There were lots of abbreviations and acronyms, sweaty sequences in small rooms and – spoiler alert – a surprise death of someone you assumed was a lead at the end of episode one.
It was all great fun, and the initial bomb disposal was enough to cause a panic attack, but it was all surface, and verging on formulaic.
The Responder was altogether grittier. Sometimes, that can be shorthand for ultraviolence to cover up for deficiencies in plot and characterisation, but that was not the case here.
Martin Freeman played Chris, a down-on-his-luck copper trying to keep body and soul together during long nights on duty.
Chris is a seething ball of rage, trauma and depression, and you’re constantly on edge waiting for the explosion, as he traverses the city encountering a range of scallies and villains, all brilliantly written by former copper Tony Schumacher, none of them two-dimensional, trackie-wearing tearaways.
Enlivened by a streak of black humour, The Responder has bigger things to say – particularly about how police officers can do their jobs when they’re social worker, agony aunt and enforcer, all at the same time.

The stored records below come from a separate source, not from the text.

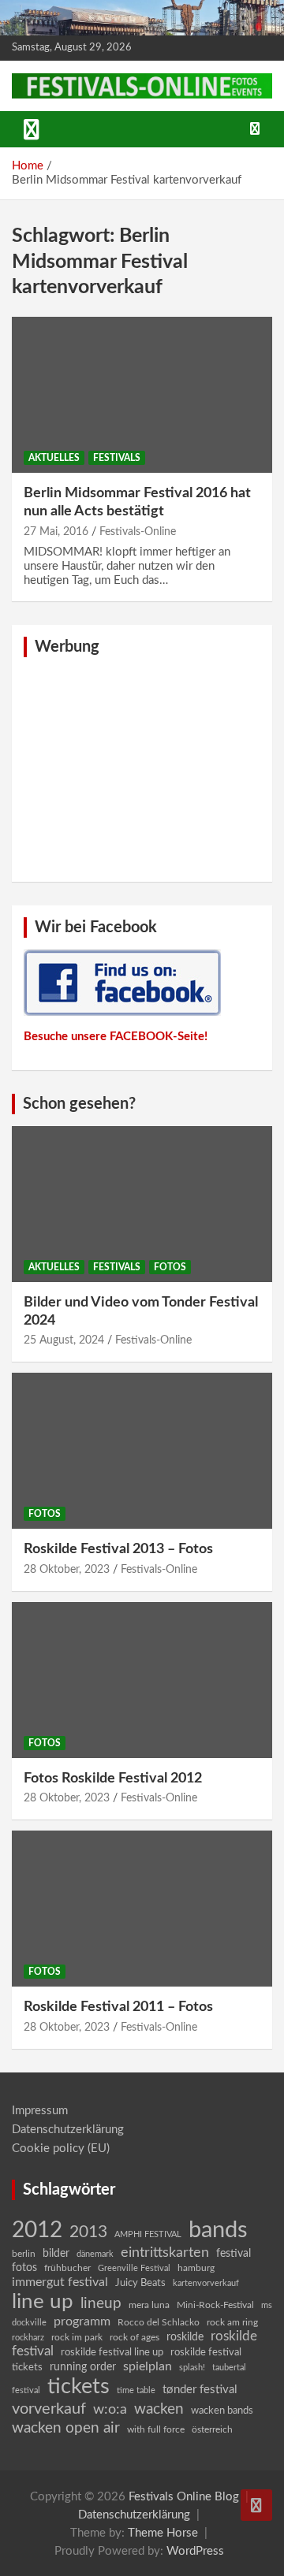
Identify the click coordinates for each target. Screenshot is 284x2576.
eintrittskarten (165, 2252)
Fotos (170, 1267)
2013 (88, 2232)
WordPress (195, 2551)
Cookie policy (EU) (61, 2148)
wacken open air (66, 2428)
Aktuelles (54, 458)
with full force (156, 2429)
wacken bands (222, 2410)
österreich (212, 2429)
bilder (56, 2253)
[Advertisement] (142, 767)
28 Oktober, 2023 (67, 1569)
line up (42, 2302)
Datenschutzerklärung (68, 2130)
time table (136, 2390)
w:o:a (110, 2409)
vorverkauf (49, 2409)
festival (233, 2253)
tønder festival (200, 2390)
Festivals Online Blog (184, 2497)
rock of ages (134, 2337)
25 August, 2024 (64, 1340)
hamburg (196, 2268)
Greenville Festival (134, 2268)
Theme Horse (163, 2533)
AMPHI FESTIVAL (147, 2234)
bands (218, 2230)
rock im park (77, 2337)
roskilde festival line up (112, 2352)
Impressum (40, 2111)
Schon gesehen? (79, 1104)
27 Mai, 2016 (56, 531)
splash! (192, 2367)
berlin (24, 2253)
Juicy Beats (140, 2283)
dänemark (95, 2254)
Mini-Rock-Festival (215, 2305)
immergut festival (60, 2282)
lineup (100, 2303)
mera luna (149, 2305)
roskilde (185, 2337)
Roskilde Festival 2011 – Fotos (118, 2007)
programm (82, 2321)
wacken (159, 2409)
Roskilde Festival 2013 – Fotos (118, 1549)
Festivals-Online (137, 531)
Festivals (116, 458)
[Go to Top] (256, 2505)
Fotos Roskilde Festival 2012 (113, 1778)
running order (83, 2367)
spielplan (147, 2366)
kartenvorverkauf (206, 2283)
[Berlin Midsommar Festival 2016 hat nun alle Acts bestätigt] (142, 394)
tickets (78, 2386)
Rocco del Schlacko (159, 2322)
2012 (37, 2230)
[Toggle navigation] (31, 129)
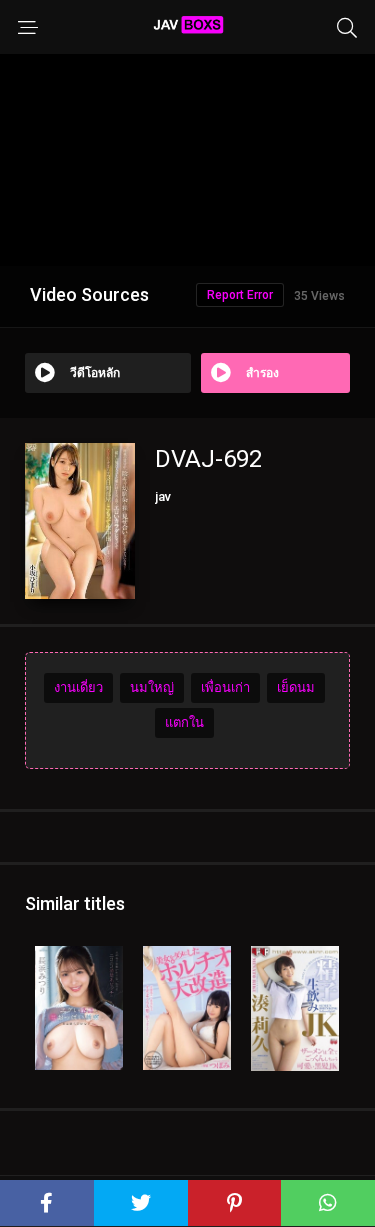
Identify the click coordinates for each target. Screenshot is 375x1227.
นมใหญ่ (152, 687)
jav (163, 496)
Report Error (240, 295)
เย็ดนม (296, 687)
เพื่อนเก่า (225, 687)
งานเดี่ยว (78, 687)
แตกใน (184, 722)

Trigger Point has pedigree, but over and gone in a flash. It’s The Responder you’ll end up remembering.
The Nilsen Files (BBC2, Mon, 9pm) gave names to the victims of serial killer Denis Nilsen and laid bare the mistakes which allowed him to claim so many lives. It was a riveting watch.
Ozark (Netflix) has returned with the first part of its fourth and final series, and this drama about a family of accidental drug barons becomes ever more like a Shakespearean tragedy. Brilliant.